Ainsi, quelques heures seulement après avoir été recadré publiquement par Emmanuel Macron, le chef d'état-major des armées Pierre de Villiers a laissé un message ambigu sur sa page Facebook officielle.

 

Dans son article intitulé «Pensées du Terrain. Lettres à un jeune engagé», dispensant ses conseils à une jeune recrue de l'armée, le général Pierre de Villiers soulève le thème de la confiance. Des propos qui semblent être une critique voilée à l'encontre d'Emmanuel Macron, qui, lors de son recadrage jeudi soir, avait rappelé son statut de chef des armées.

«Choisissons donc d'agir comme si tout dépendait de nous, mais sachons reconnaître que tel n'est pas le cas», écrit le général.

Faisant écho aux paroles du Président «Je suis votre chef», prononcées jeudi soir, De Villiers conclut sa lettre par une recommandation:

«Méfiez-vous de la confiance aveugle; qu'on vous l'accorde ou que vous l'accordiez», écrit-il. «Elle est marquée du sceau de la facilité. Parce que tout le monde a ses insuffisances, personne ne mérite d'être aveuglément suivi. La confiance est une vertu vivante. Elle a besoin de gages. Elle doit être nourrie jour après jour, pour faire naître l'obéissance active, là où l'adhésion l'emporte sur la contrainte».
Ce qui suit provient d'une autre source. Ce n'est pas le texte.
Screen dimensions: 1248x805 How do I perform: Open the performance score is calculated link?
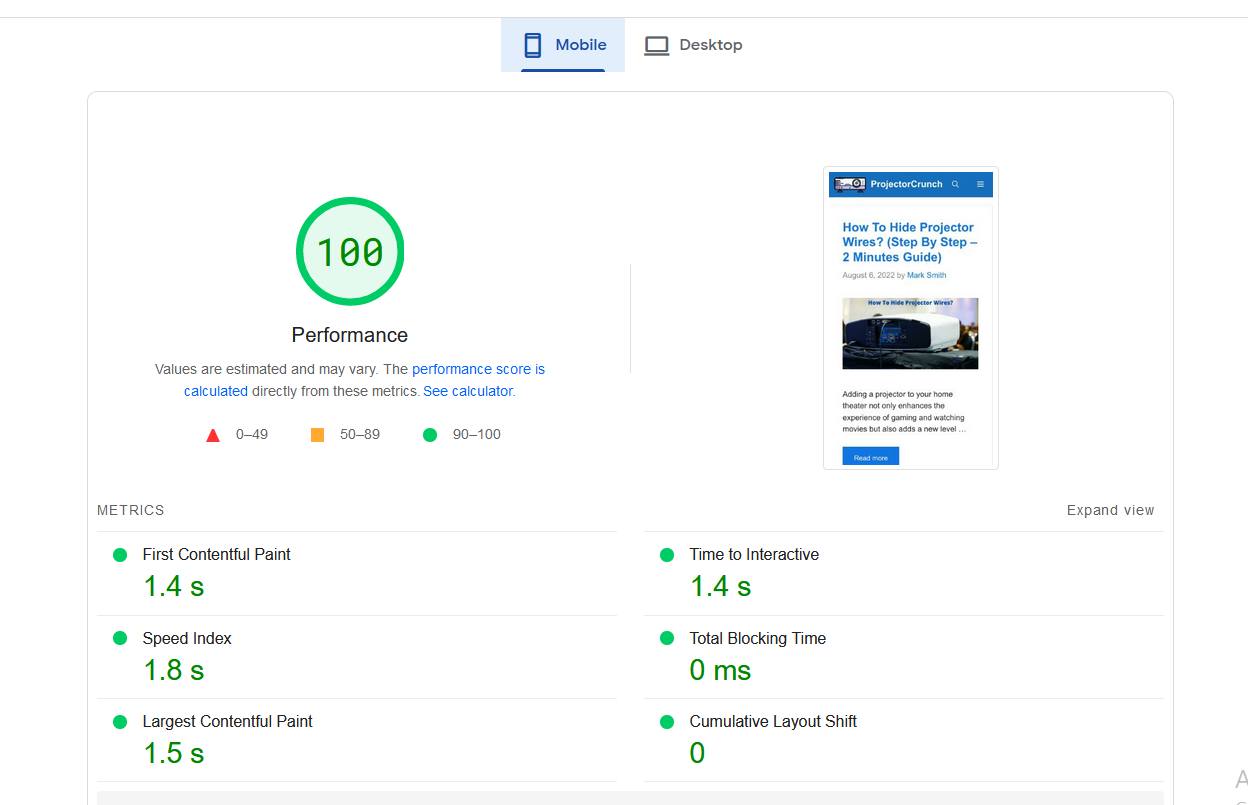pyautogui.click(x=478, y=369)
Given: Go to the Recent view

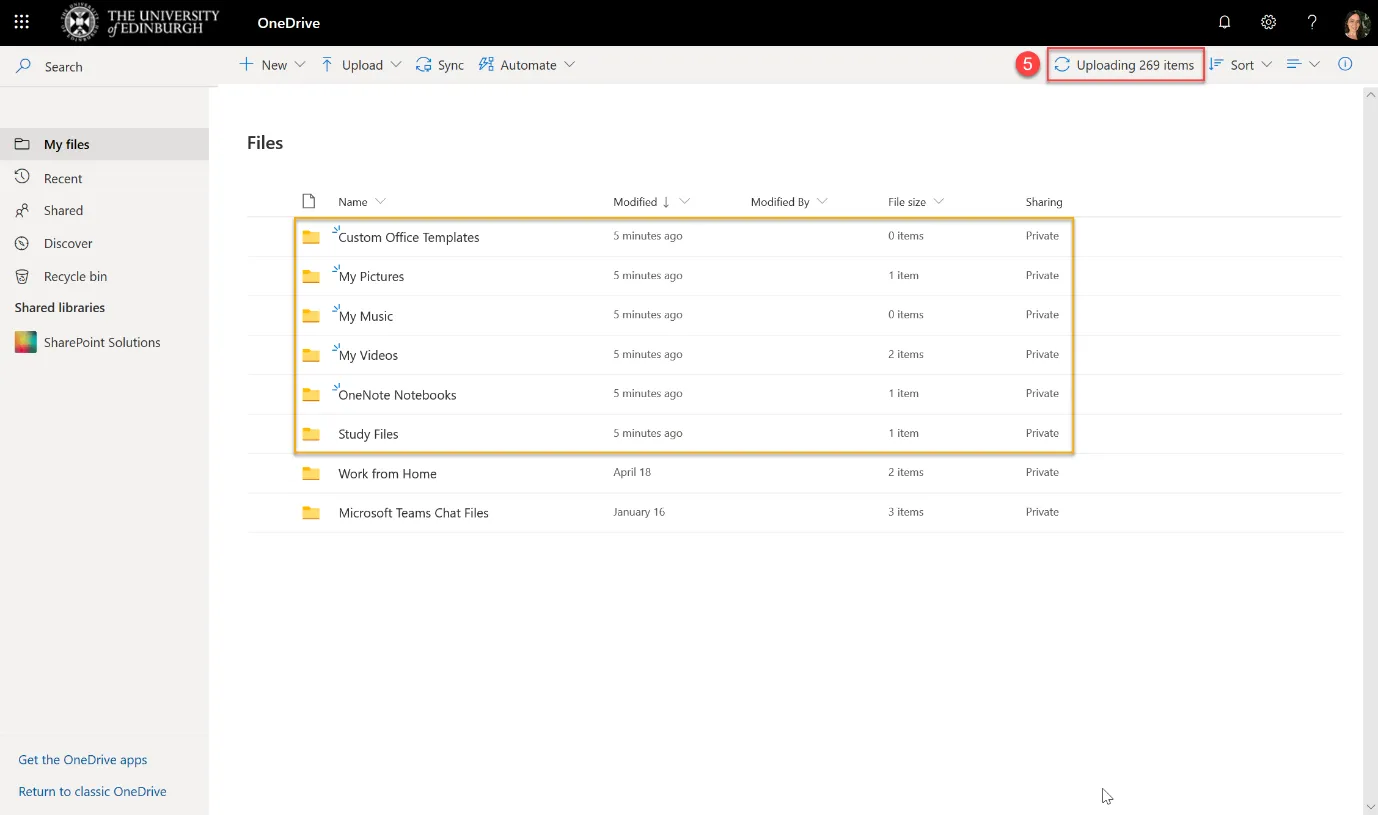Looking at the screenshot, I should 62,177.
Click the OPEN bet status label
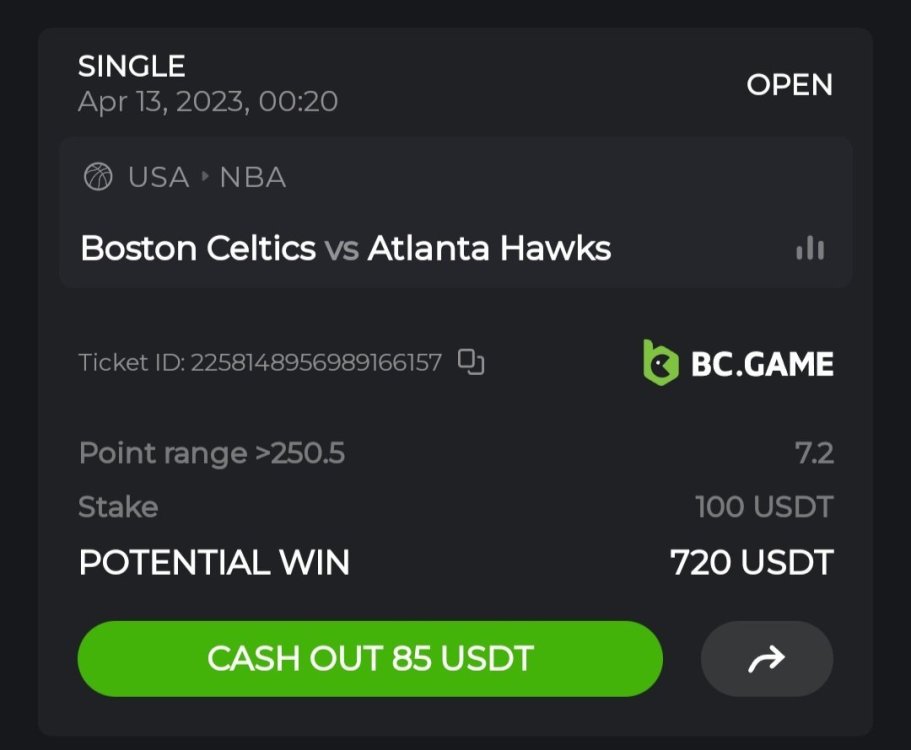This screenshot has width=911, height=750. [789, 85]
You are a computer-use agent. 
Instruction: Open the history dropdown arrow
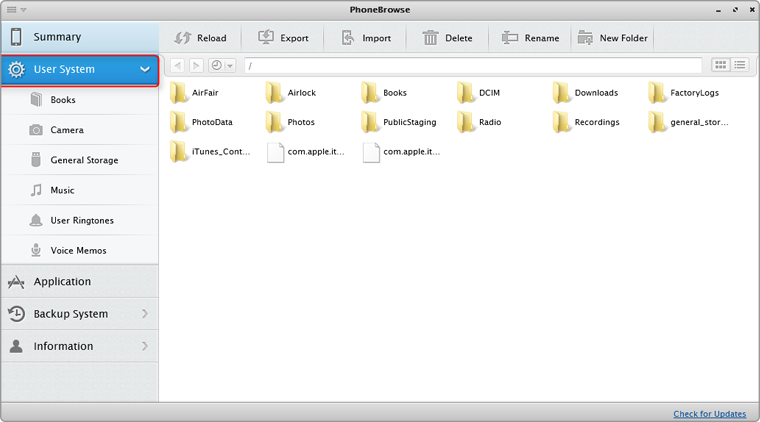(230, 66)
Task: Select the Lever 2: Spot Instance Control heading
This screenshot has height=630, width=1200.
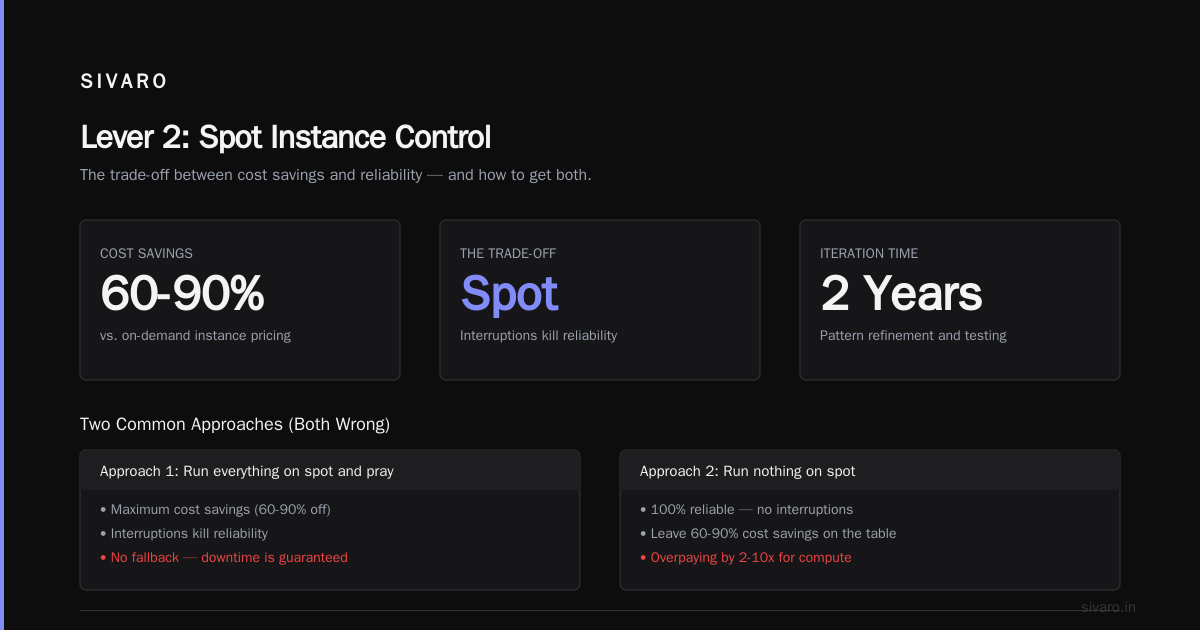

Sans citer Pierre de Villiers, le président de la République a réagi à ces propos dans les colonnes du JDD ce dimanche.

«La République ne marche pas comme cela. Si quelque chose oppose le chef d'état-major des armées au Président de la République, le chef d'état-major des armées change», signale Emmanuel Macron au JDD.

Emmanuel Macron a également déclaré dans cette chronique qu'ayant reconduit Pierre de Villiers dans ses fonctions le 1er juillet, il lui avait manifesté toute sa confiance, à condition de «savoir quelle est la chaîne hiérarchique et comment elle fonctionne, dans la République comme dans l'Armée».

 

 

 

La situation semble donc loin d'être résolue, compte tenu du fait que les deux protagonistes se retrouveront mercredi lors du conseil restreint de défense hebdomadaire, puis encore une nouvelle fois vendredi, en tête à tête, selon l'agenda du Président français.

 

Dans le huis clos de la commission de la Défense à l'Assemblée nationale, le général Pierre de Villiers avait déclaré le 12 juillet qu'il ne se laisserait pas «baiser» par Bercy, qui réclame 850 millions d'euros d'économies aux armées cette année. Une déclaration qui a été sévèrement critiquée par Emmanuel Macron le jour suivant. Le président de la République avait jugé indigne «d'étaler certains débats sur la place publique».